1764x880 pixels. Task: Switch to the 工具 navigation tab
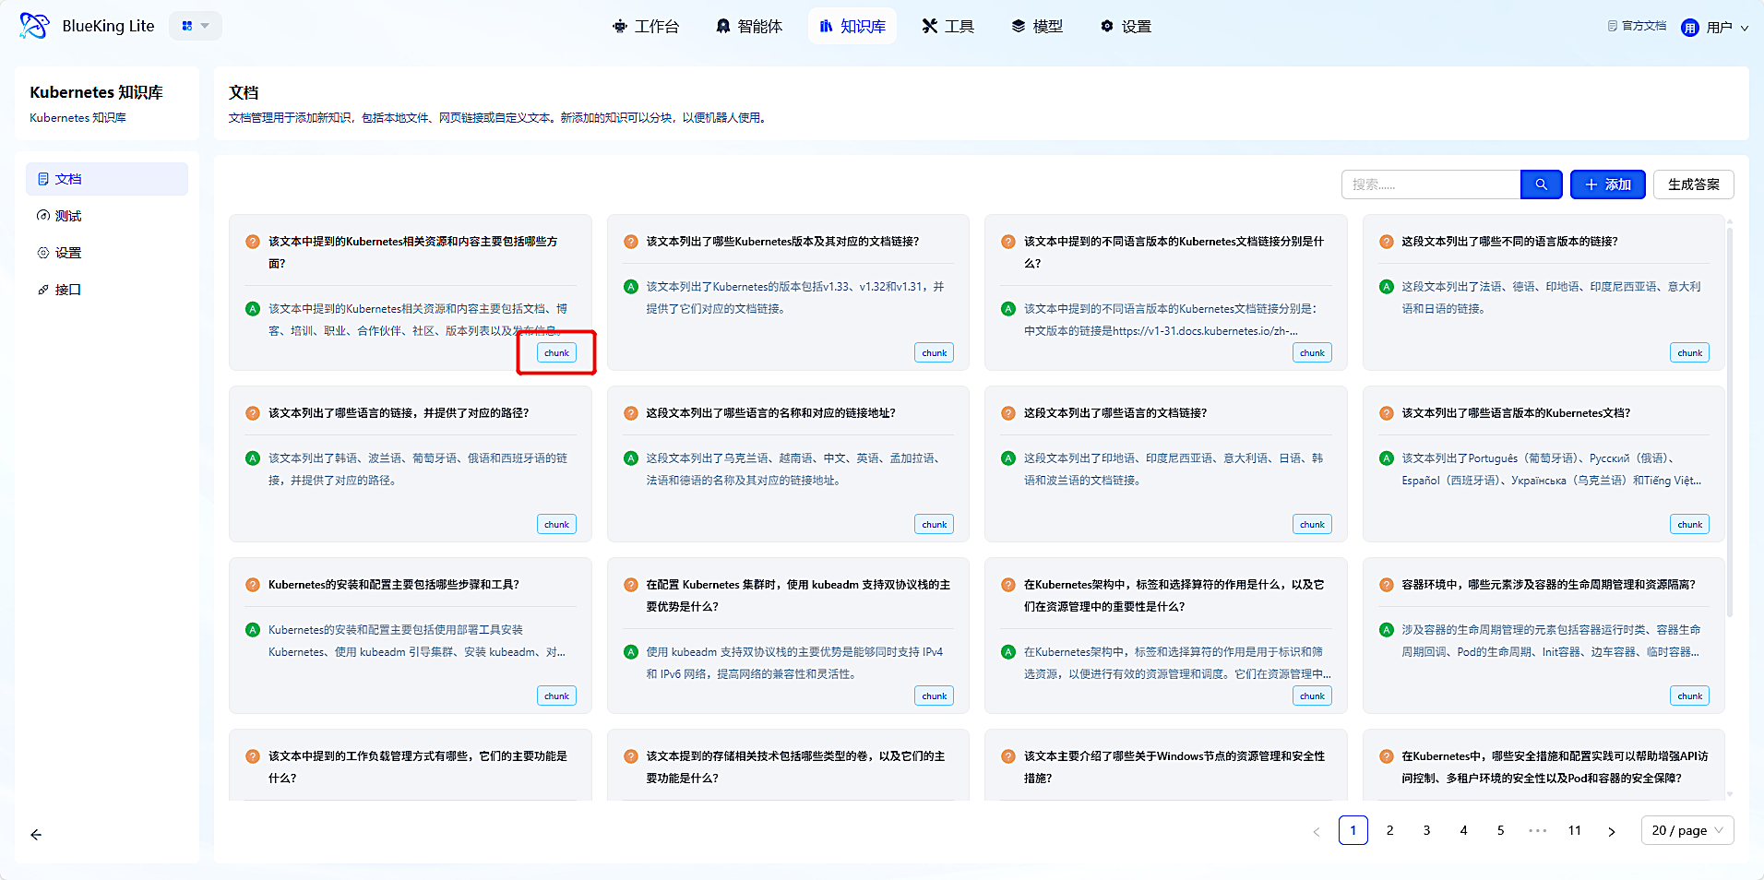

==

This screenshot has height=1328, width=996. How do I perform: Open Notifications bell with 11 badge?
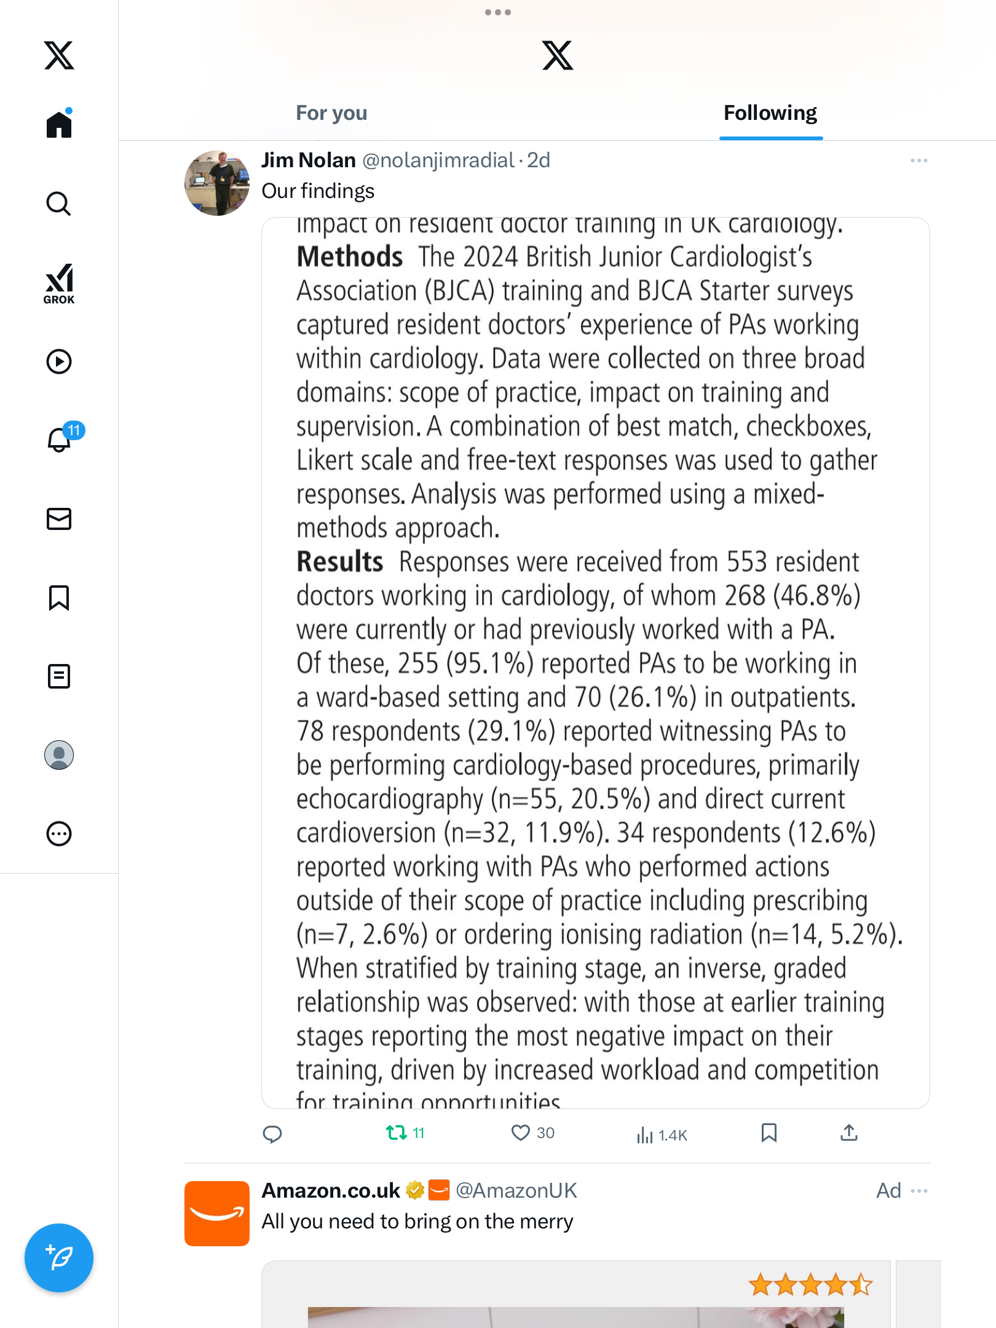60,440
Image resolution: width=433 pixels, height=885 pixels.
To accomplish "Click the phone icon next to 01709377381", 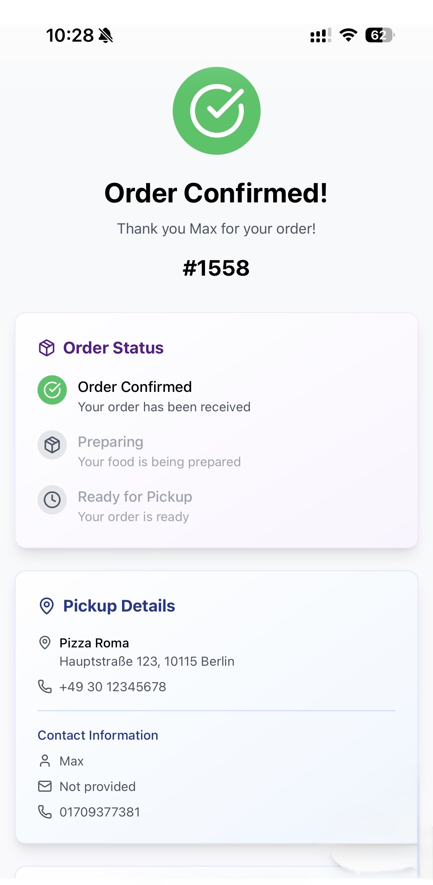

--

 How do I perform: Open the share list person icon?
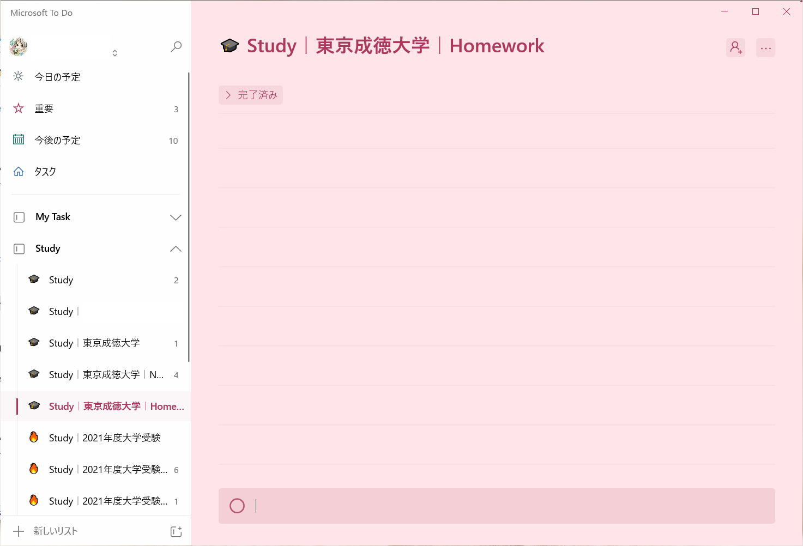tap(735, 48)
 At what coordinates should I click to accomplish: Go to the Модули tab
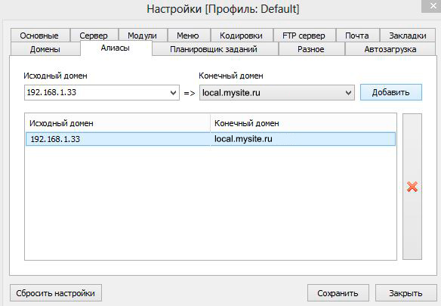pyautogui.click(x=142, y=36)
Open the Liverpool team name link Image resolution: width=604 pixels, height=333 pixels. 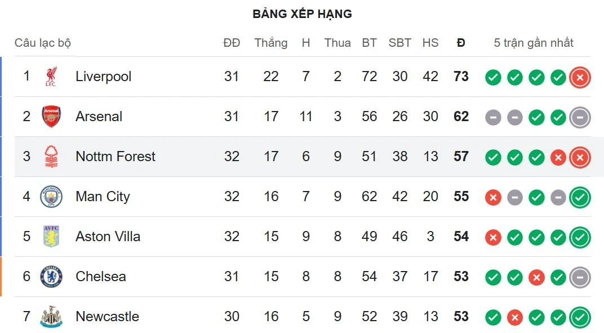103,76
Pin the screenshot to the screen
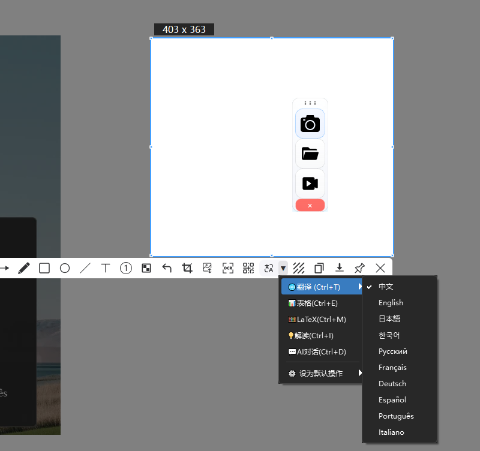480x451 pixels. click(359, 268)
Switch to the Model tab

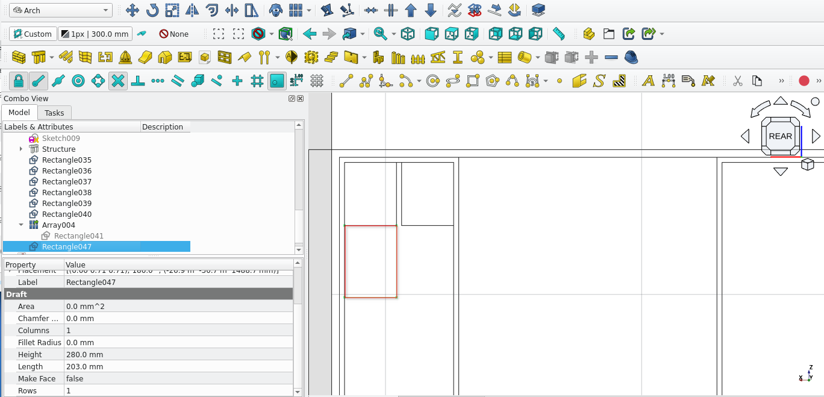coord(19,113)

§ WHAT THIS TASK INVOLVES:
Look above for the line with "This screenshot has" and copy exactly from it through the line with "the phone icon", both included. Omit the pictures.

§ ANSWER BELOW:
This screenshot has height=1328, width=996. How do I perform: Open Notifications bell with 11 badge?
60,440
Image resolution: width=433 pixels, height=885 pixels.
To accomplish "Click the phone icon next to 01709377381", 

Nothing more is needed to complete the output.